Practicing Jews: Art, Identity and Culture is an outreach component of the Conney Project on Jewish Arts, directed by Professor Douglas Rosenberg.
The Conney Project on Jewish Arts will build on the foundation already in place at the Mosse/Weinstein Center for Jewish Studies at UW-Madison, which includes the Conney Undergraduate Seminar in Judaism and the Arts and the Conney Colloquium on Jewish Arts. The goal of the five-year plan is the creation of a Jewish Arts research center. The intention behind the Conney Project on Jewish Arts is to create dialogue, facilitate new knowledge, and function as a center of activity in the area of the Jewish contribution to the arts, both historically and in the contemporary era. The Conney Project on Jewish Arts will create opportunities for both scholars and practicing artists to meet and exchange ideas in the Conney Colloquium, held biannually on the UW-Madison campus. Selected papers will subsequently be included in a series of published volumes. The Conney Undergraduate Seminar will also continue on a biannual basis (alternating with the Colloquium), with its roster of visiting artists bringing new and exciting ideas to campus for our students. Selected artists and directors will be invited as artists-in-residence in the Projects media center, where they will have access to a digital media production facility for the creation of documentaries and art projects of Jewish content. The film screening and visiting artist series will also continue as part of the larger framework of the Project, and artists will be asked to participate in the digital archive and documentary production program that will include on-camera interviews as well as an archive of their work. A feature-length documentary on Jews and the arts is part of our long-range plan as well.
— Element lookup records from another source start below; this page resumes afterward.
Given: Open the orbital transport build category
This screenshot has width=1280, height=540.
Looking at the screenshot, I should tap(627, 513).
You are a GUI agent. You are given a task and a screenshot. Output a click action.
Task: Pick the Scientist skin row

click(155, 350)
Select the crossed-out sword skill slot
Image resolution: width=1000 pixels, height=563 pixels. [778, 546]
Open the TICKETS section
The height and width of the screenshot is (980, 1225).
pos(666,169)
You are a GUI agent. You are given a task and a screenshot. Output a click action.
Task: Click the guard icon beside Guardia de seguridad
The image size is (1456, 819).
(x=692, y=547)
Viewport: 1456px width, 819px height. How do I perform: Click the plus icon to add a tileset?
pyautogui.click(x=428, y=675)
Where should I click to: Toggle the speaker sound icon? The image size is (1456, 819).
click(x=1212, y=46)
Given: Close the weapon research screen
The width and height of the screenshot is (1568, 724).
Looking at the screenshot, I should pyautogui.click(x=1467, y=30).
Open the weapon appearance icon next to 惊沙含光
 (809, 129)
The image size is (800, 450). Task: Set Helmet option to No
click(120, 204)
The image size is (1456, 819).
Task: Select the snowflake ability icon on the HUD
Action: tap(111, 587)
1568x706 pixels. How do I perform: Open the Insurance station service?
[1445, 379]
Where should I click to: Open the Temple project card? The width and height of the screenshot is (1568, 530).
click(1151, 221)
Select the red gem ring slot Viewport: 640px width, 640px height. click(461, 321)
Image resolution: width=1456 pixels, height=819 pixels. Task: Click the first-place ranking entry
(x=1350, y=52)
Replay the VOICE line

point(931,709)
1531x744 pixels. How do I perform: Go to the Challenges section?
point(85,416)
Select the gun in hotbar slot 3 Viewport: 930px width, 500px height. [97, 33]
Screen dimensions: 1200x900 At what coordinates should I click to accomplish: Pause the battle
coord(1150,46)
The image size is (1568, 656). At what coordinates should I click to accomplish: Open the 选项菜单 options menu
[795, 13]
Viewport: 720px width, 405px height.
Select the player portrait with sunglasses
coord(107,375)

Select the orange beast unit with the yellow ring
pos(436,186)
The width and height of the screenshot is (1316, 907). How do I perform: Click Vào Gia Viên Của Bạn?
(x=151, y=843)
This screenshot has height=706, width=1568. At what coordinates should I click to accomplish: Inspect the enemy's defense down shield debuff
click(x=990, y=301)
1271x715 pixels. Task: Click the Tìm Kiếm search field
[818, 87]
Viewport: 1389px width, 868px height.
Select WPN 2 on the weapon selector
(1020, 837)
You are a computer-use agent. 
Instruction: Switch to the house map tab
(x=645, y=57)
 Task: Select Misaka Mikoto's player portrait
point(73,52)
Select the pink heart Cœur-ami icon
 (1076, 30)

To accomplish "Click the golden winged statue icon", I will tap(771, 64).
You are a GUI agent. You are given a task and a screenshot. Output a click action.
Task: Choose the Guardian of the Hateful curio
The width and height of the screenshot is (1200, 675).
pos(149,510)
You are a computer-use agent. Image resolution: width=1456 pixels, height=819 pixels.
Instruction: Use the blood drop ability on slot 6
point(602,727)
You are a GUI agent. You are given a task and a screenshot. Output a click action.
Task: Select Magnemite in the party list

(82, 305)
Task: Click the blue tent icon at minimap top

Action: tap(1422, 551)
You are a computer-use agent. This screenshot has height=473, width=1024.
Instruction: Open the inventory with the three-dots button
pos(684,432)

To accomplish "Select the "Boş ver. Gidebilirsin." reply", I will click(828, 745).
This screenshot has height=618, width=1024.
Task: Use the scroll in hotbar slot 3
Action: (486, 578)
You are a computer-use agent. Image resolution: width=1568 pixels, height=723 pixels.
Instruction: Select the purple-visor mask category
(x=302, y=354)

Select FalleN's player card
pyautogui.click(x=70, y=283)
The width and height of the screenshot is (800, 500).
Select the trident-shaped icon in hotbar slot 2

By combining all of these elements, The Conney Project on Jewish Arts will, in the course of the next five years, amass a vast collection of historically valuable media pertaining to the Jewish contribution in the arts, one that will be made available to scholars and students in the form of streaming media, digital archives, DVDs and television projects.
The Center for Jewish Studies and The Conney Project will be a resource center and an archive of scholarship on the Jewish contribution to the arts, as well as an archive of art produced by Jewish artists. Additionally, the Project will function as sponsor and promoter both of active scholarship on the Jewish contribution to the arts and of new thinking and production among Jewish artists.